This generic function let user extract base information about model. The function returns a named list of class model_info that contain about package of model, version and task type. For wrappers like mlr or caret both, package and wrapper inforamtion are stored

Usage

model_info(model, is_multiclass = FALSE, ...)

# S3 method for lm model_info(model, is_multiclass = FALSE, ...)

# S3 method for randomForest model_info(model, is_multiclass = FALSE, ...)

# S3 method for svm model_info(model, is_multiclass = FALSE, ...)

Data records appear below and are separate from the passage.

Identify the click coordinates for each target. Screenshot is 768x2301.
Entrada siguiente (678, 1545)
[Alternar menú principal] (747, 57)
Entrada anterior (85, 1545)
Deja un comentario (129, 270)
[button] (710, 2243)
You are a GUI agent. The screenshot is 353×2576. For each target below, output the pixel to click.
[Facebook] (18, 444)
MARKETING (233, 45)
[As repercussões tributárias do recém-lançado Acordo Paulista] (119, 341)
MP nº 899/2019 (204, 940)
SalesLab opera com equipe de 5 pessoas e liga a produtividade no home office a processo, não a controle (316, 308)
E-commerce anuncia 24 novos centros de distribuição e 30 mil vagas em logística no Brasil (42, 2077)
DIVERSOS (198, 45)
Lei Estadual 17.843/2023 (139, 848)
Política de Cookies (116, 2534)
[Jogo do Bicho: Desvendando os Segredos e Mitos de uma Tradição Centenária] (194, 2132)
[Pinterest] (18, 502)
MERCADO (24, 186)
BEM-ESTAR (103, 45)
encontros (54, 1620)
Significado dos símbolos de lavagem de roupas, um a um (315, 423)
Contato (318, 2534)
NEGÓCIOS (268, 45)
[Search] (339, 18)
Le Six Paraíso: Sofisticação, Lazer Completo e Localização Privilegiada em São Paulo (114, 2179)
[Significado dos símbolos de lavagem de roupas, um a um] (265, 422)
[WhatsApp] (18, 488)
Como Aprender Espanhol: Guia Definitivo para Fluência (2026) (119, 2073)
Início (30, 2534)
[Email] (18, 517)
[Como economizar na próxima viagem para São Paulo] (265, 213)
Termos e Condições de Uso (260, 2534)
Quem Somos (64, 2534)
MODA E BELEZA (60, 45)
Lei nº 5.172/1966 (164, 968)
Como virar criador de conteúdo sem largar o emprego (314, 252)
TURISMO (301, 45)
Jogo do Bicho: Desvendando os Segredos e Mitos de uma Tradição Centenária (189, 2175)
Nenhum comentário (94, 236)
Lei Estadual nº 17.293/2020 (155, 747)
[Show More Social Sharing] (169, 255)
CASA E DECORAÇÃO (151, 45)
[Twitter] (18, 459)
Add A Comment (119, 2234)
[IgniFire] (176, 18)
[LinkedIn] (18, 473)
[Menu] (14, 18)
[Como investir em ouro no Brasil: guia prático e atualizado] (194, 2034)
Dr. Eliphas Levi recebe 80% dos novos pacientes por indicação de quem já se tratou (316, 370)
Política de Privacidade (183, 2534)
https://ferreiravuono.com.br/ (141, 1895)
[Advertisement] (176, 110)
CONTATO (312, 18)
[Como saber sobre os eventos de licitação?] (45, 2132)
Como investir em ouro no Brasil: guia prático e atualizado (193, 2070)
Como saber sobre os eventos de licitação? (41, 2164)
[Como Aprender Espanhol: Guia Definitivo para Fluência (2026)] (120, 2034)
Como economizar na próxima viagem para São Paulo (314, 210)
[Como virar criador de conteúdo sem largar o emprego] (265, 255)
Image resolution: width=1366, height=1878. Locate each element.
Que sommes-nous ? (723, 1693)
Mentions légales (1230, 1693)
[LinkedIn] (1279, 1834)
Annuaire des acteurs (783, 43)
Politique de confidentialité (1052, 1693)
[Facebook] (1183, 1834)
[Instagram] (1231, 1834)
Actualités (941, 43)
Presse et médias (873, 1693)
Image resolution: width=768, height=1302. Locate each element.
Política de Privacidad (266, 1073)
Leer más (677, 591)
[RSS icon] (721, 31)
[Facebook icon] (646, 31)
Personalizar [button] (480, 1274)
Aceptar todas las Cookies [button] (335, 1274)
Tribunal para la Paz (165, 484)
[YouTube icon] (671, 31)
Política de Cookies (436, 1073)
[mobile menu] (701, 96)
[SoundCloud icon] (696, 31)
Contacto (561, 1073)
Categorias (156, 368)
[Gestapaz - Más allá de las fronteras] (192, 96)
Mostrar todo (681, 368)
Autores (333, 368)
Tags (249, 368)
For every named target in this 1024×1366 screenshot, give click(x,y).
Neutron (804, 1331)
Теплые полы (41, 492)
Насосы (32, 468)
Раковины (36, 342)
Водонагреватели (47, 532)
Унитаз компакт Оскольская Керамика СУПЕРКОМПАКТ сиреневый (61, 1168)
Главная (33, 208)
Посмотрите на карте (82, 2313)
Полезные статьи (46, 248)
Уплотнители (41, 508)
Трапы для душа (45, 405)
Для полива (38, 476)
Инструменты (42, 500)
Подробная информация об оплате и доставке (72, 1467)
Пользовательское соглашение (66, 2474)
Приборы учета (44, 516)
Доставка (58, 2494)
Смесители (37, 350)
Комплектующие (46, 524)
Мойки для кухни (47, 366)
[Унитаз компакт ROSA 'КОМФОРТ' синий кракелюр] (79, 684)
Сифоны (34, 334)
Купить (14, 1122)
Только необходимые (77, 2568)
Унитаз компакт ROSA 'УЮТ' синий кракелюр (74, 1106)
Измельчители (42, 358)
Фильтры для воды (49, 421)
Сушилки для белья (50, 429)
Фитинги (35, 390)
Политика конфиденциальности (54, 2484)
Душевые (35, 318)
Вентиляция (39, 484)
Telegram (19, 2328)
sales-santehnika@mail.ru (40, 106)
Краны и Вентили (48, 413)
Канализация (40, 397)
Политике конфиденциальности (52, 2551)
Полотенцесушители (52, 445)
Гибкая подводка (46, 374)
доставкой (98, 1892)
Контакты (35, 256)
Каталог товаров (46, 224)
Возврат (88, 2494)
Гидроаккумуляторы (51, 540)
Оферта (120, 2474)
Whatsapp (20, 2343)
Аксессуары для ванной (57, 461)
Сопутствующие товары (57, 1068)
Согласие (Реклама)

# S3 method for glm model_info(model, is_multiclass = FALSE, ...)

# S3 method for lrm model_info(model, is_multiclass = FALSE, ...)

# S3 method for glmnet model_info(model, is_multiclass = FALSE, ...)

# S3 method for cv.glmnet model_info(model, is_multiclass = FALSE, ...)

# S3 method for ranger model_info(model, is_multiclass = FALSE, ...)

# S3 method for gbm model_info(model, is_multiclass = FALSE, ...)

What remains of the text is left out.